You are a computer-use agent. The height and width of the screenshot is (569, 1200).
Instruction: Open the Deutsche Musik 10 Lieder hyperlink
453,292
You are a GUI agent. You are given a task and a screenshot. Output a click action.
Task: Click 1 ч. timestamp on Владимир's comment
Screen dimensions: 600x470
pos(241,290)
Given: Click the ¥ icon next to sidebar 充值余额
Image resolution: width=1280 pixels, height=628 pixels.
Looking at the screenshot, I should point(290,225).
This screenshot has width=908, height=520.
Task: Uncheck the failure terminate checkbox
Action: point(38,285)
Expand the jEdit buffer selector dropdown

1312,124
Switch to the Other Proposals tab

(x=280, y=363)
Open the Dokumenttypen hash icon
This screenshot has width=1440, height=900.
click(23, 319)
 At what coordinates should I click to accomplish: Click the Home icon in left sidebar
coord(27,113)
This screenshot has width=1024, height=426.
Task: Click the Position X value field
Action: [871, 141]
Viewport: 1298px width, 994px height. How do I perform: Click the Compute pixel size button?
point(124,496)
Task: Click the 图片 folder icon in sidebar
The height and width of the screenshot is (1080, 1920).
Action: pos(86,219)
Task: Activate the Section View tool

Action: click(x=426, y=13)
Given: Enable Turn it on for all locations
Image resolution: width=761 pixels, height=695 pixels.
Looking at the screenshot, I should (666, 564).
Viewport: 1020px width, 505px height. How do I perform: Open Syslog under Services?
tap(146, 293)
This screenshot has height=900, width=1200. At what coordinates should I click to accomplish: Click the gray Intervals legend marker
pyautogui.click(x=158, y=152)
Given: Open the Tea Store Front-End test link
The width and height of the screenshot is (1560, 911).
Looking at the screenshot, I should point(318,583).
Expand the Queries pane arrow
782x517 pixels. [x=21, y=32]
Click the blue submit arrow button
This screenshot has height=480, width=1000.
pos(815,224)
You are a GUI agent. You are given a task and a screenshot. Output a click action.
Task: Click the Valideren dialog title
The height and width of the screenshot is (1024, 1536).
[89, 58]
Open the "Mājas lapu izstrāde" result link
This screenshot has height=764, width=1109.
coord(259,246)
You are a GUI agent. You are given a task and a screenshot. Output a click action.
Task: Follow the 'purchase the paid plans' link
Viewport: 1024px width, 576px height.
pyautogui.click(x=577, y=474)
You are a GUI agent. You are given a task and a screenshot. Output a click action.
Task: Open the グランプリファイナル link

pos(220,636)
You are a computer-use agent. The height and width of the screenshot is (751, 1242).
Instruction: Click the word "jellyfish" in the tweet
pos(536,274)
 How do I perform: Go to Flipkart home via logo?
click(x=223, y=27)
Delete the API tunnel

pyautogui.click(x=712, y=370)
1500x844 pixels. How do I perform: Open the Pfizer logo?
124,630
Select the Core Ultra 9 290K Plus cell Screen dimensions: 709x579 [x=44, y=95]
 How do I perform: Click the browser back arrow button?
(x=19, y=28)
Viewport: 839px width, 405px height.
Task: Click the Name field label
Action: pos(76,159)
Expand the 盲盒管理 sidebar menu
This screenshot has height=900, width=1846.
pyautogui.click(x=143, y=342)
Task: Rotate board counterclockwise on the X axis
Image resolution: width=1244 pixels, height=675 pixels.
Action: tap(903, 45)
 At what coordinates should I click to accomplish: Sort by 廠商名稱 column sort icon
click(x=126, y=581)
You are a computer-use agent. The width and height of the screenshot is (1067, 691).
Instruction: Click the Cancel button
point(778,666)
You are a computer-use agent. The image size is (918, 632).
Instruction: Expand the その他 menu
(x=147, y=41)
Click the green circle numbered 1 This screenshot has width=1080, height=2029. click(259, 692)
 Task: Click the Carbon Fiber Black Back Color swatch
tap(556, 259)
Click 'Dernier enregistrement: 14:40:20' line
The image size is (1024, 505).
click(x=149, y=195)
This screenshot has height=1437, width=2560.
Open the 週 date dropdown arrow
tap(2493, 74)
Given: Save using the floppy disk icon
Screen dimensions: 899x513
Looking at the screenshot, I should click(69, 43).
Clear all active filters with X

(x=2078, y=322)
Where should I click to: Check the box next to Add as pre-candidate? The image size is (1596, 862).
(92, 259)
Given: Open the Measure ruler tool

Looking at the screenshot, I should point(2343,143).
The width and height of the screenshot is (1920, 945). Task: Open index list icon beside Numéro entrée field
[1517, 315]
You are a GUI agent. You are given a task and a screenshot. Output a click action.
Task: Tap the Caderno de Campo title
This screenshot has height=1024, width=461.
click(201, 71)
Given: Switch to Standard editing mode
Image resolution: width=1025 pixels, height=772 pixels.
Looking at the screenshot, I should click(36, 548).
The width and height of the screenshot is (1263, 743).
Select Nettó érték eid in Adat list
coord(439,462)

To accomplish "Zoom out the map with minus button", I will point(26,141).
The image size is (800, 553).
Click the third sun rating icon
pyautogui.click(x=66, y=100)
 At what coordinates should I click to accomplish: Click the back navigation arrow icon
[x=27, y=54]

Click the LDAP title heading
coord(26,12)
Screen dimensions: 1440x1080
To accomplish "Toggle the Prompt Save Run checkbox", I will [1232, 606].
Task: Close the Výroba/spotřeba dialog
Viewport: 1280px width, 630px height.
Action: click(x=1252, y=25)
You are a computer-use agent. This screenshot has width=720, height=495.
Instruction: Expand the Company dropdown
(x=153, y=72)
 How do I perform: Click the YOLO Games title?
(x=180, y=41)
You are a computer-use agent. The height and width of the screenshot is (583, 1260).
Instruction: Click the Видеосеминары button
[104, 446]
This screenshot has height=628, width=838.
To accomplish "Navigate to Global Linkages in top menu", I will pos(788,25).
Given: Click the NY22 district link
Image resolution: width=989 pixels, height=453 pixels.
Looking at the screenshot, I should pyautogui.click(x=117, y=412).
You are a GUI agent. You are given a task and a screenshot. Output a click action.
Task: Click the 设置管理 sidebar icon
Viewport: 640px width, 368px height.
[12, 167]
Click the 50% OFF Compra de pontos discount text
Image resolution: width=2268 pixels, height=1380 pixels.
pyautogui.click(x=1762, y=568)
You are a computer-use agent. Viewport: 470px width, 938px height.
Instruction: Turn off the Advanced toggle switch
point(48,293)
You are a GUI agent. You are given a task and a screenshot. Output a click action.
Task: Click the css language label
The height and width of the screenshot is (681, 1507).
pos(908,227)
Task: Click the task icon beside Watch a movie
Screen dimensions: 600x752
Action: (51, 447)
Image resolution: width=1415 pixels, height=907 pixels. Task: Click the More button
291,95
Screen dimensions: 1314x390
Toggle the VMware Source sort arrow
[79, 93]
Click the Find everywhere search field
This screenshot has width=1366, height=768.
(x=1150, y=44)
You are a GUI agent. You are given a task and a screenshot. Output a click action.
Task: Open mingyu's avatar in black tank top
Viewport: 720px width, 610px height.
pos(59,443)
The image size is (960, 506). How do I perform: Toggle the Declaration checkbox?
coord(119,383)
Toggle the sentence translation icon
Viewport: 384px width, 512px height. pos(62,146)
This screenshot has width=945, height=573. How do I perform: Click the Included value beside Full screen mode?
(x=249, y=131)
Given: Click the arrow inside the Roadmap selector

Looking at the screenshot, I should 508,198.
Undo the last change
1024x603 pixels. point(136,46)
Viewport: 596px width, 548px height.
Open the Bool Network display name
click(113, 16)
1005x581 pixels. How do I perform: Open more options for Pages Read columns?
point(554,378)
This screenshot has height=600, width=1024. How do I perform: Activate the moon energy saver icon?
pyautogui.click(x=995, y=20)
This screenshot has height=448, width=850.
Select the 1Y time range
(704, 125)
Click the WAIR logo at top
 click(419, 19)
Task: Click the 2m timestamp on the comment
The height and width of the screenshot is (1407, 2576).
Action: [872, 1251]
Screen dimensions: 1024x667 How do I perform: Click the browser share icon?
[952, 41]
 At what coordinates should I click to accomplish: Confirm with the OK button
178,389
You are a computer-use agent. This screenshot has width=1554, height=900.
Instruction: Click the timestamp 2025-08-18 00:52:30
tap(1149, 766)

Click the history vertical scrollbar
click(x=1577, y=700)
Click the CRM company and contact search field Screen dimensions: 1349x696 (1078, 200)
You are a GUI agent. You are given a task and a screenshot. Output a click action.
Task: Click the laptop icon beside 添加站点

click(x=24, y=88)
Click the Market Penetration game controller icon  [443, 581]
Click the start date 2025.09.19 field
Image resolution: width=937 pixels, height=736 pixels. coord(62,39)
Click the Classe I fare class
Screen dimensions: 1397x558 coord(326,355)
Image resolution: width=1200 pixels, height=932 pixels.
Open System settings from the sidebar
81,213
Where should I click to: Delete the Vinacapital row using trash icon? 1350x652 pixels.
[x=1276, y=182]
# # # #
▶ WORK TO BE COMPLETED
Each line of the listing that contains the word "comment" must be copied.

▶ EXERCISE RESULT
Task: Click 1 ч. timestamp on Владимир's comment
Task: Click the 2m timestamp on the comment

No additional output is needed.